U.S. proposes bundling some Medicare knee, hip replacement payments

(Adds CMS comment, background)

July 9 (Reuters) - The U.S. agency that runs federally funded health insurance programs has proposed restructuring payments for hip and knee replacement surgeries, some of the most common surgeries received by patients covered by the plans.

The Centers for Medicare and Medicaid Services (CMS) invited providers on Thursday to comment on a proposal that would hold hospitals in 75 geographic areas accountable for the quality of care they deliver to Medicare fee-for-service beneficiaries for hip and knee replacements from surgery through recovery.

The targeted areas include over 800 hospitals, ranging from major cities like New York and Los Angeles, to smaller areas such as Lubbock, Texas, and Flint, Michigan, said CMS Chief Medical Officer Patrick Conway.

Officials at the American Hospital Association and the Advanced Medical Technology Association did not immediately respond to requests for comment.

CMS said the plan is part of the Obama administration's ongoing commitment to transform the U.S. health system to deliver better quality care and spend health care dollars in a smarter way.

The agency said that in 2013, there were more than 400,000 inpatient knee and hip procedures, costing Medicare more than $7 billion for hospitalization alone.

If approved, the program would go into effect in January, effecting about 25 percent, or 100,000, of those replacement surgeries. Savings over the five-year program were estimated at $150 million.

While some incentives exist for hospitals to avoid post-surgery complications, hospital readmission, or drawn out rehabilitation, the quality and cost of care for the replacement surgeries vary greatly among providers, CMS said.

Through the proposed five-year payment model, health care providers in 75 geographic areas would continue to be paid by Medicare. However, the hospital would be held accountable for the quality and costs of care for the entire episode - from the time of the surgery through 90 days after discharge.
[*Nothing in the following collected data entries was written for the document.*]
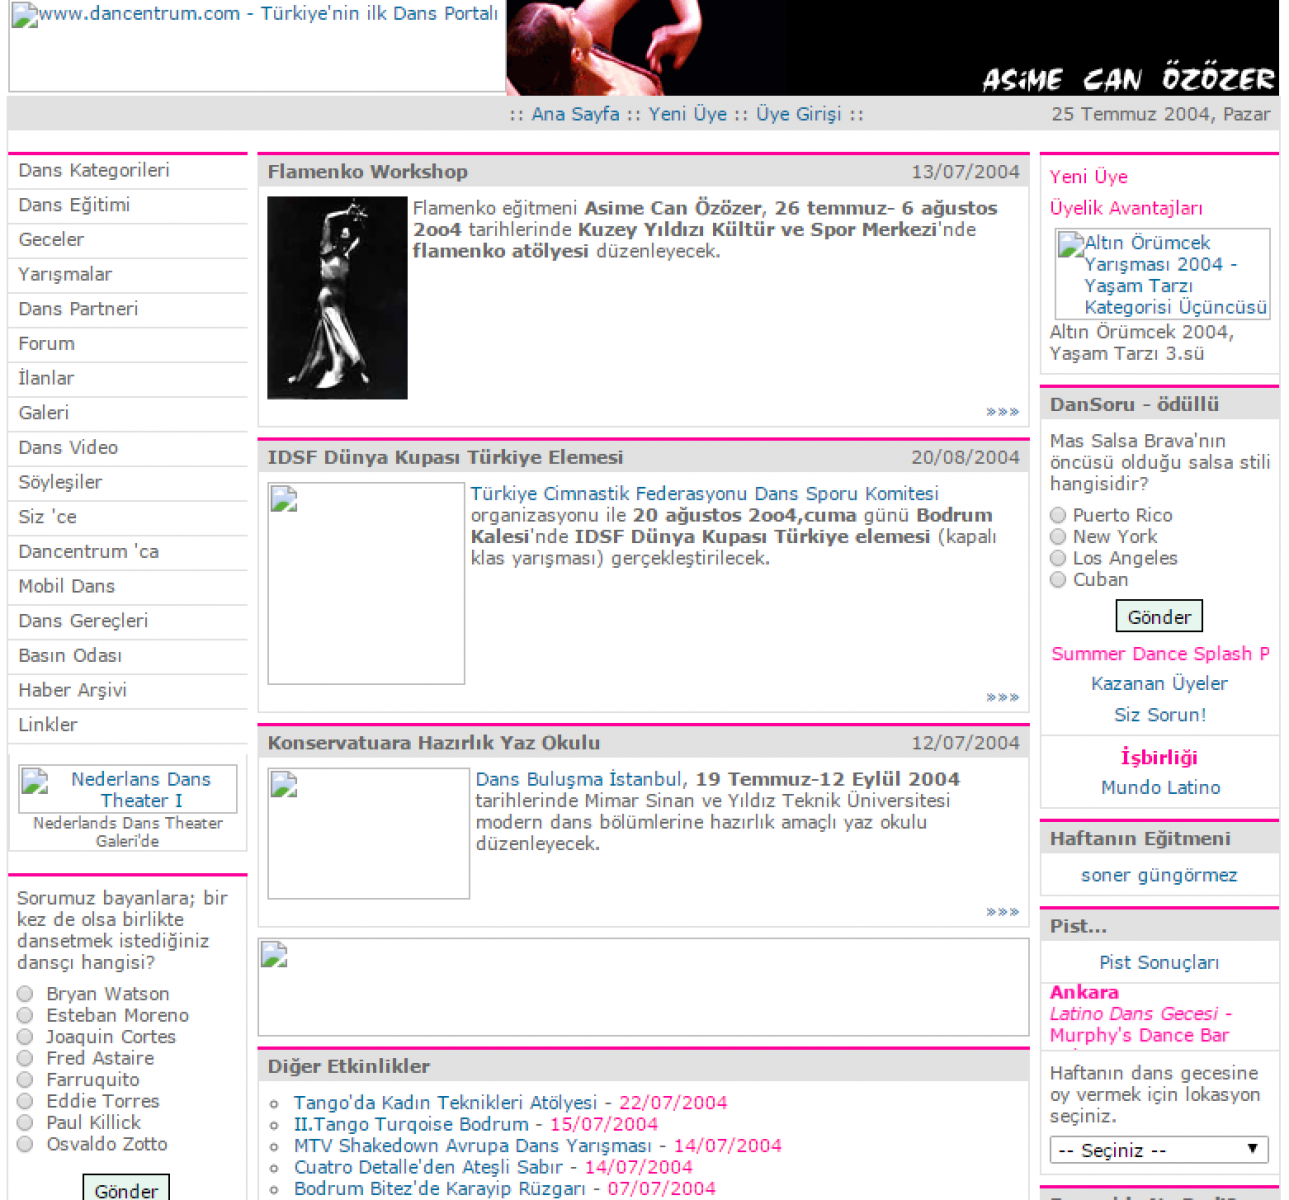The width and height of the screenshot is (1289, 1200).
Task: Click the flamenco dancer photo thumbnail
Action: click(x=337, y=297)
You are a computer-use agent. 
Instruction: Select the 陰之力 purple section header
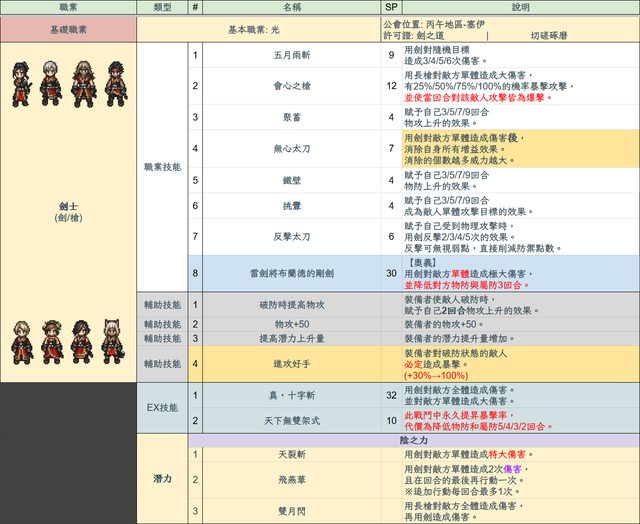[x=413, y=439]
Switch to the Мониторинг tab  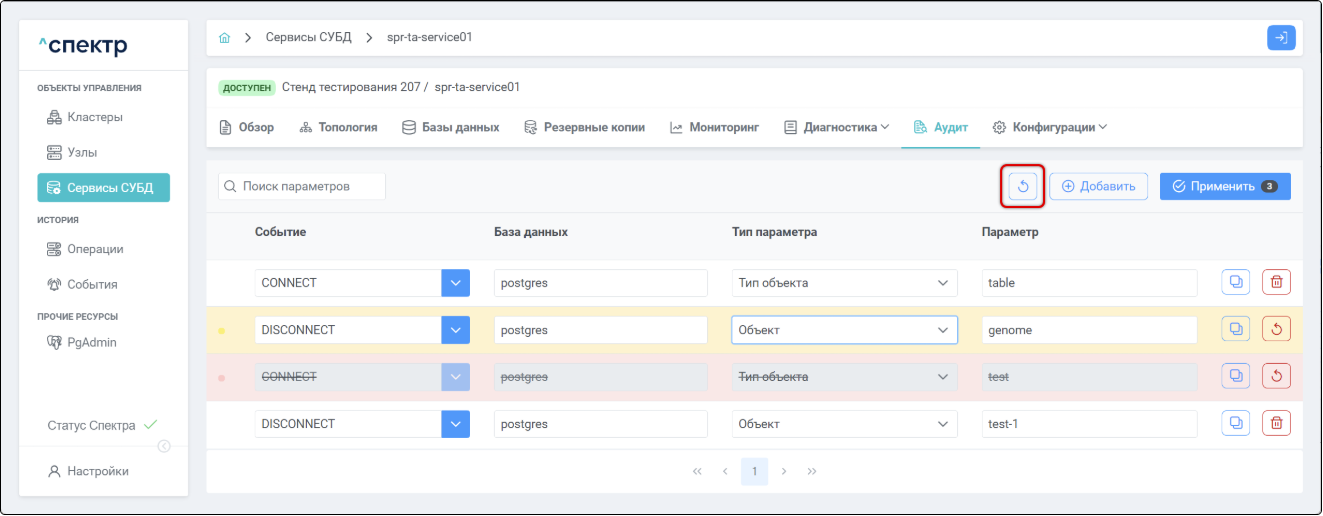click(x=714, y=128)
Depending on the hospital's quality and cost performance, it might receive an additional payment or be required to repay Medicare for a portion of costs.

Large U.S. hospital chains that would be affected include Tenet Healthcare Corp and HCA Holdings Inc. Major manufacturers of replacement joints include Stryker Corp and Johnson & Johnson.

CMS said the bundled payments for joint replacement surgeries would build upon successful demonstration programs already underway in Medicare.

The agency is accepting comments on the plan through Sept. 8.